Could ANDA Holders Be Responsible for Making Safety Label Changes to Warnings Before Innovators Are?
Written by Bob Pollock • February 05, 2013
We all know that the Supreme Court decision in Pliva Inc v Mensing, 131 S. Ct. 2567 (2011) (“Mensing”) preempted failure-to-warn claims for generic applicants who may not, under the current regulations, revise their warnings until such time as the innovator’s label is revised. In addition, the Court in Mensing affirmed that the generic drug label must be the “same as” that of the Brand name or innovator drug product (with limited exceptions not relevant here). However, in a footnote contained at the bottom of page 15 in a January 2013 Amicus brief filed by the Government to the Supreme Court in Mutual Pharmaceutical Company Inc., Petitioner, v Karen L. Bartlett hints that changes to that long-held principle may be coming soon.

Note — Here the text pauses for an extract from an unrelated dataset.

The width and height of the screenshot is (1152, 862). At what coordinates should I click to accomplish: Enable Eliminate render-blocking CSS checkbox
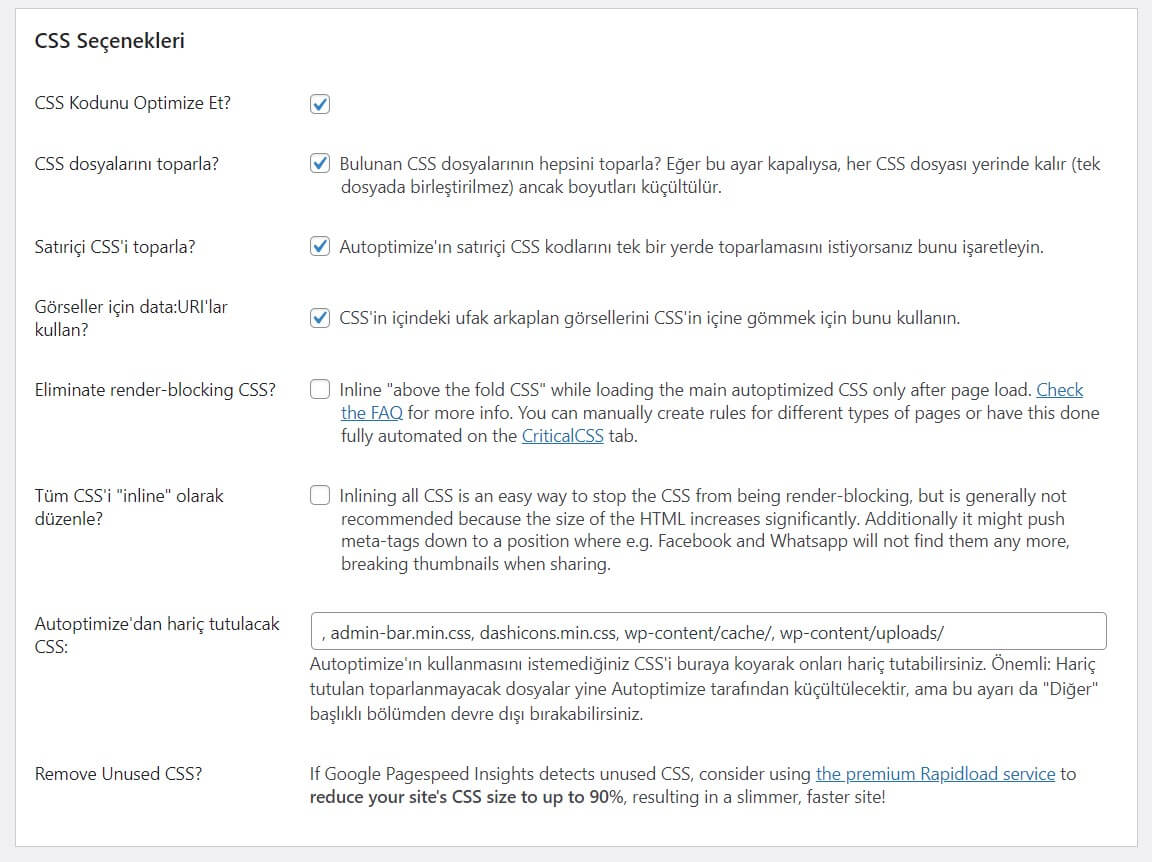[x=320, y=389]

The footnote, reproduced below, implies that the FDA is actively looking to revise its regulatory framework as it relates to certain labeling changes that can be made by the generic applicant.

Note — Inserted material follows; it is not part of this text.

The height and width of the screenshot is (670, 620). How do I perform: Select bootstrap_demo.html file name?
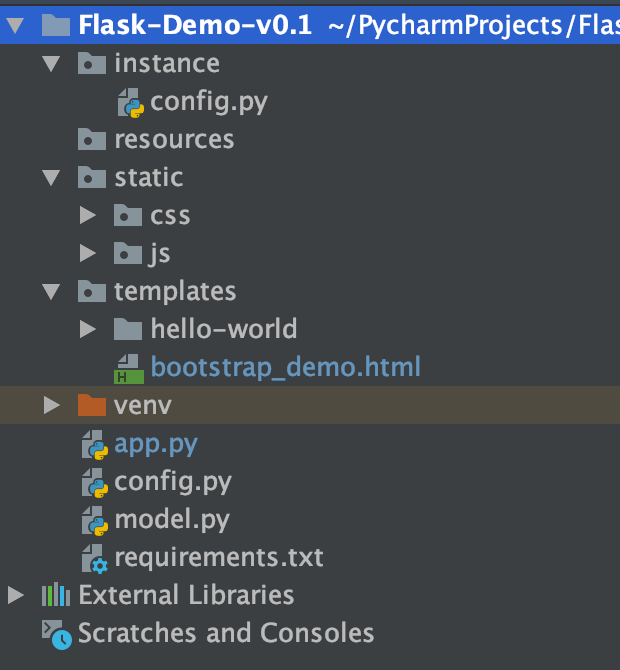(x=286, y=367)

“2This Office has been informed that FDA is considering a regulatory change that would allow generic manufacturers, like brand-name manufacturers, to change their labeling in appropriate circumstances. If such a regulatory change is adopted, it could eliminate preemption of failure-to-warn claims against generic-drug manufacturers. “
The implications of the Agency’s efforts will obviously hinge on what the term “appropriate circumstances” will mean in the proposed regulation. Care must be taken to avoid situations where labeling for the same generic product may have certain differences in labeling, thus making it difficult for consumers and healthcare practitioners to rely on any one product’s label for all appropriate warnings and information for a specific drug.
Many generic products have as many as 10-15 approved applications. One could imagine the confusion among consumers in the marketplace if all 15 products had somewhat different warnings. One premise of the Hatch-Waxman Act is that therapeutically equivalent generic products can be substituted with the full expectation that the substituted product will produce the same clinical effect and safety profile as the prescribed product. That expectation applies also to the sameness of labeling relative to warnings, precautions, adverse events and contraindications.
The Industry must keep a close eye on the Agency and evaluate any such Proposed Rule to change the labeling requirements under the Hatch-Waxman statute to assure that there will be predictability and consistency in labeling for specific products, and also that the liability associated with any such Proposed Rule does not change the careful balance for generics that was struck when the legislation was first passed in 1984.